In the material below, the lines from the one containing "The image size is (1335, 896)." through the one containing "The height and width of the screenshot is (740, 1568)." are to be given again exactly, ends included, and no others.

> **Provided information**

------------------------

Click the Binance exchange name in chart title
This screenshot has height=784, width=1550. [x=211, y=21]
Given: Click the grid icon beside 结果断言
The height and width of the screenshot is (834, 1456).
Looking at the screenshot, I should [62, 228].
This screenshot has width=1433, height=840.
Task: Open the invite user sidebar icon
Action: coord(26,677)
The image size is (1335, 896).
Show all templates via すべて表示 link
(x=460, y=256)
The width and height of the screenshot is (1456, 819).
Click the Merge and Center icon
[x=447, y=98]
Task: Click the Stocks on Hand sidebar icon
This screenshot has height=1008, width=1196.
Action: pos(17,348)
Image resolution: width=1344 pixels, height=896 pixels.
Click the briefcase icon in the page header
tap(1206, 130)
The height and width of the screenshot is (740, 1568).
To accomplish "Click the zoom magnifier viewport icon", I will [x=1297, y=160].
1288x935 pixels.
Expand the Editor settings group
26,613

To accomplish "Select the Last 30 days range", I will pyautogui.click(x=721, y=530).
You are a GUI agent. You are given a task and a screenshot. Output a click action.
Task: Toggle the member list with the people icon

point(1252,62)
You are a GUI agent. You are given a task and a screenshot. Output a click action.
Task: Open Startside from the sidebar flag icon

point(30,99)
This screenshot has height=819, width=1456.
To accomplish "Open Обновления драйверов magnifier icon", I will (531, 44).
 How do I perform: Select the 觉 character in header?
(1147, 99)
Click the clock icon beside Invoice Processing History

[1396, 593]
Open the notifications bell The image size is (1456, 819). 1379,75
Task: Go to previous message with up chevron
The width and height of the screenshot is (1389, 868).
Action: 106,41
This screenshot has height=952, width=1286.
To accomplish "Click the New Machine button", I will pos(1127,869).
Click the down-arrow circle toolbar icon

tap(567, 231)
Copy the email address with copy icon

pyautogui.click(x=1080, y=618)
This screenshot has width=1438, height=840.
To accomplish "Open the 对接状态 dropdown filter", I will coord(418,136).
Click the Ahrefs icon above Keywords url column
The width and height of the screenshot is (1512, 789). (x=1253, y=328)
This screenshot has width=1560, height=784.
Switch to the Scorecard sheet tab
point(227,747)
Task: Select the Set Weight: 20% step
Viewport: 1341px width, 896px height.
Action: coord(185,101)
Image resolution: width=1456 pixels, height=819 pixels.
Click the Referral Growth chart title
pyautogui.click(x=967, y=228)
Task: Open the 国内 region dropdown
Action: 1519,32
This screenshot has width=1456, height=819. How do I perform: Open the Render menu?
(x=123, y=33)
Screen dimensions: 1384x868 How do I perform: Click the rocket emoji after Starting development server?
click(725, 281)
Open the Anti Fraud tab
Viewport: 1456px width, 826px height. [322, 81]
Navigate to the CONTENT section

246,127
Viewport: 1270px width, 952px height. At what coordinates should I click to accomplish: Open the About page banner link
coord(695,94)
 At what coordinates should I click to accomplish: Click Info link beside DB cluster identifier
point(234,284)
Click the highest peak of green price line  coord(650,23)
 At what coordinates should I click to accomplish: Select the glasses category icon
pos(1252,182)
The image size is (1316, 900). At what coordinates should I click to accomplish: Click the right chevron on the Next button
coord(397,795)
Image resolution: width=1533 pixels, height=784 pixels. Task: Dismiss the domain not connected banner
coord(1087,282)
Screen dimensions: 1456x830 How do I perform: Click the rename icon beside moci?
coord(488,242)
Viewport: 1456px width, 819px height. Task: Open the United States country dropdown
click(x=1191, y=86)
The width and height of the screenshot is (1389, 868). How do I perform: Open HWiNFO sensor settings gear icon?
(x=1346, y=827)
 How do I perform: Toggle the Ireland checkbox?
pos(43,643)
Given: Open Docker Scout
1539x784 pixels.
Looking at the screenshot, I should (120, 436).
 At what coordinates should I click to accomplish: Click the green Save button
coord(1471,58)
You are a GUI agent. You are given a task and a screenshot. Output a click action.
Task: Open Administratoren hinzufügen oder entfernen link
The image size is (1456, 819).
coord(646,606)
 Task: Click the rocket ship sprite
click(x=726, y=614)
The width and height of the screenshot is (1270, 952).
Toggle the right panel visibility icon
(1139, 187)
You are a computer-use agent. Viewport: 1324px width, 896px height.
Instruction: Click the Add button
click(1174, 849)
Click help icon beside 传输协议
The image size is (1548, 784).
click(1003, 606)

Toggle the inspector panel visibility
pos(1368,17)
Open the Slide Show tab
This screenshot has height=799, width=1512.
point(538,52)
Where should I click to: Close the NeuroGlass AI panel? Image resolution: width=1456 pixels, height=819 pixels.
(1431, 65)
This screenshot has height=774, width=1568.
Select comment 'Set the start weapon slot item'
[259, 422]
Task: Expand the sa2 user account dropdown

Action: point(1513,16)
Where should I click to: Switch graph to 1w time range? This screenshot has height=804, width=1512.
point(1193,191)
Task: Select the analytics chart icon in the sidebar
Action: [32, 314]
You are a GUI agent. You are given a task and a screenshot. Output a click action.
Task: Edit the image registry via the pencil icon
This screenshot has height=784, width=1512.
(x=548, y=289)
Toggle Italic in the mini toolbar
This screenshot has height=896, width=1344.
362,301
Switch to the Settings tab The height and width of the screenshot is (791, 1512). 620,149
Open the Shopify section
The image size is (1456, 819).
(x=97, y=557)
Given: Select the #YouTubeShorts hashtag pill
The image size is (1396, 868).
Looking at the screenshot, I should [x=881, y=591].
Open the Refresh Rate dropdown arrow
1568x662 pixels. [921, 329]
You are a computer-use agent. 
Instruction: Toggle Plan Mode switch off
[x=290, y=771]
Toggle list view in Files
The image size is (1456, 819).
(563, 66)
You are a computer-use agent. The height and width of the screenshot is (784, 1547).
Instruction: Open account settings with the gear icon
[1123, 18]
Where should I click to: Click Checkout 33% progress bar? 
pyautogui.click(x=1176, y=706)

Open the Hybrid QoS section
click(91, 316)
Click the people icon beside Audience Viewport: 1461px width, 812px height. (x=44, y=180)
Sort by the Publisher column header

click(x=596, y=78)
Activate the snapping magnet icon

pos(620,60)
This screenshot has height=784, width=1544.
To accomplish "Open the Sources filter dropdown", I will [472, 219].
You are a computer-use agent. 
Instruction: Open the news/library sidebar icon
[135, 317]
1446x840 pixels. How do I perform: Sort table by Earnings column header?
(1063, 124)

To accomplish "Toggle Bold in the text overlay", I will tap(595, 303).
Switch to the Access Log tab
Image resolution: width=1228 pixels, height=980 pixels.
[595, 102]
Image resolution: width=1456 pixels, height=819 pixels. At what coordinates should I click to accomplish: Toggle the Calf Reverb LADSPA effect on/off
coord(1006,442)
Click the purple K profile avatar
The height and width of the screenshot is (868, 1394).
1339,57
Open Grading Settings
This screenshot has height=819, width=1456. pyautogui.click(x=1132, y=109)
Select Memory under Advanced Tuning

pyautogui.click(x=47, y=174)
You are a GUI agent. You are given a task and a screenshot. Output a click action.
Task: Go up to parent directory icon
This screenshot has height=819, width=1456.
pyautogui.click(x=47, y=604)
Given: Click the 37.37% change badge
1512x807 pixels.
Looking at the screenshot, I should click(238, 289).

------------------------

> **Reply**
The image size is (1335, 896).
Show all templates via すべて表示 link
(x=460, y=256)
The width and height of the screenshot is (1456, 819).
Click the Merge and Center icon
[x=447, y=98]
Task: Click the Stocks on Hand sidebar icon
This screenshot has height=1008, width=1196.
Action: pos(17,348)
Image resolution: width=1344 pixels, height=896 pixels.
Click the briefcase icon in the page header
tap(1206, 130)
The height and width of the screenshot is (740, 1568).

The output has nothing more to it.